§ **Work task**: Exclude pictures and give again exactly the lines of the listing, beginning with its first line and ending with the one that contains "Given: Expand the Kitchen submenu".

§ **Data records**:
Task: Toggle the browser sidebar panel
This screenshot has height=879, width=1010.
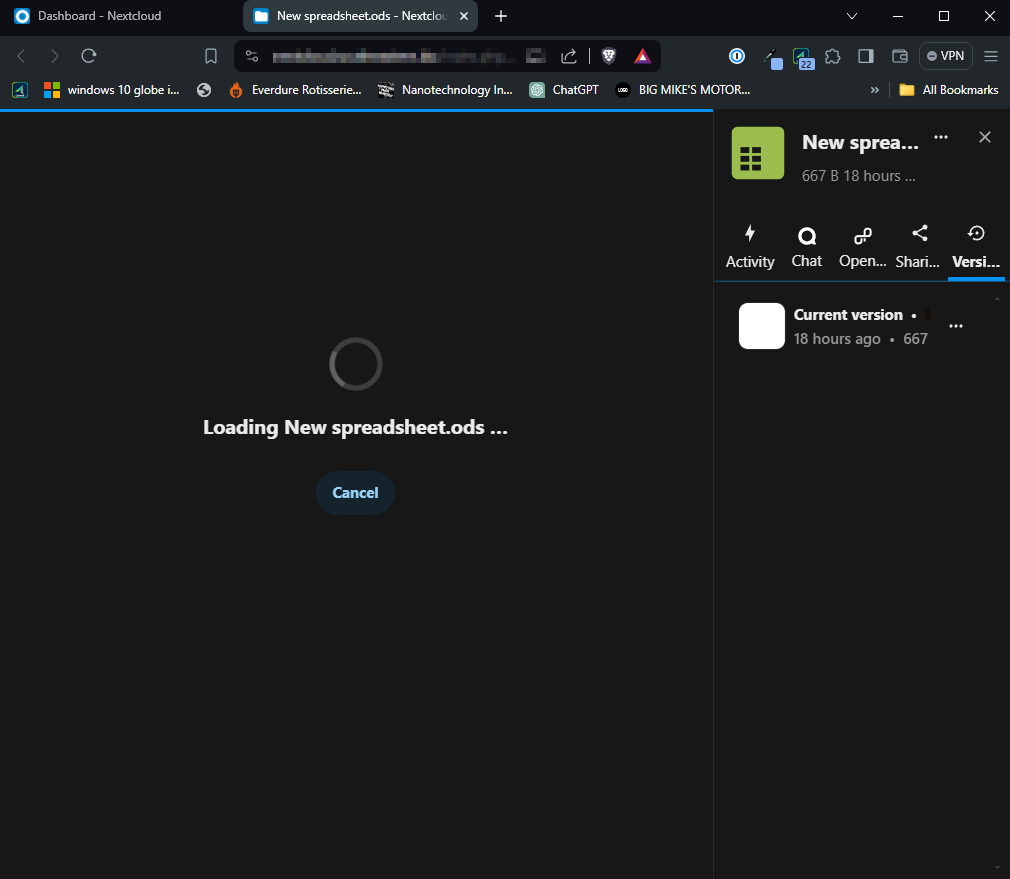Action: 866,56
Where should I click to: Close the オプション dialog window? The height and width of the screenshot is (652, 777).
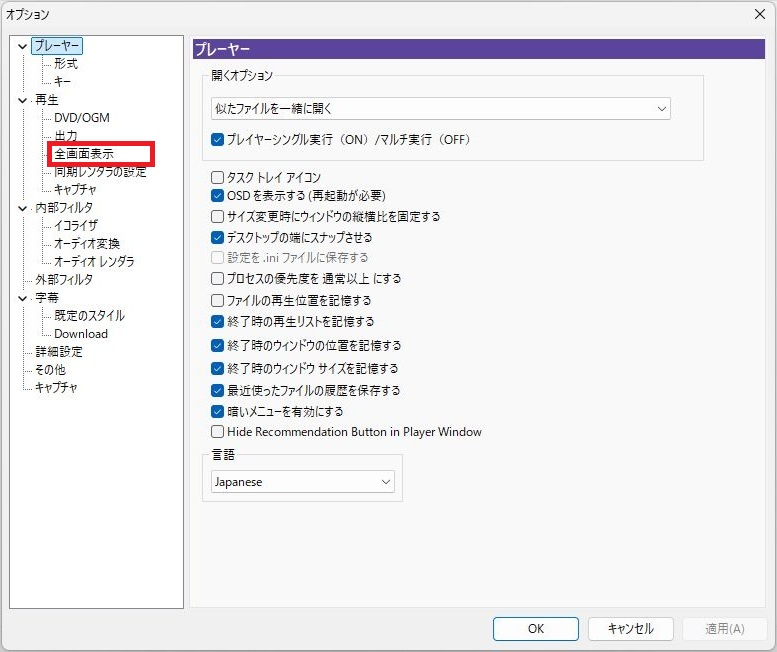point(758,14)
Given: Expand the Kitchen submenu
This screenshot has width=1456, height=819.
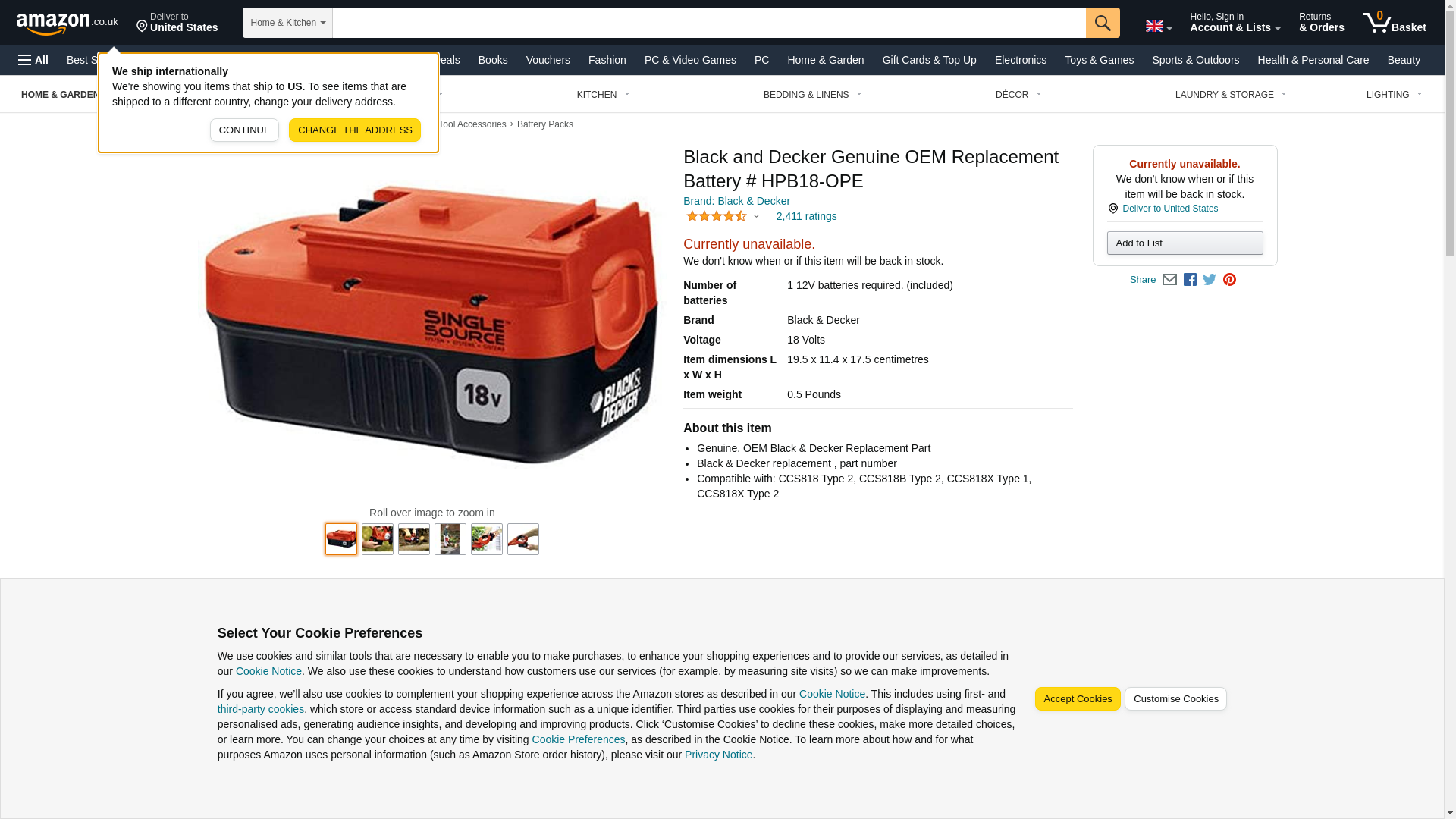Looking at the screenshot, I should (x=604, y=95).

§ **Your response**:
Task: Toggle the browser sidebar panel
This screenshot has height=879, width=1010.
Action: 866,56
Where should I click to: Close the オプション dialog window? The height and width of the screenshot is (652, 777).
point(758,14)
Given: Expand the Kitchen submenu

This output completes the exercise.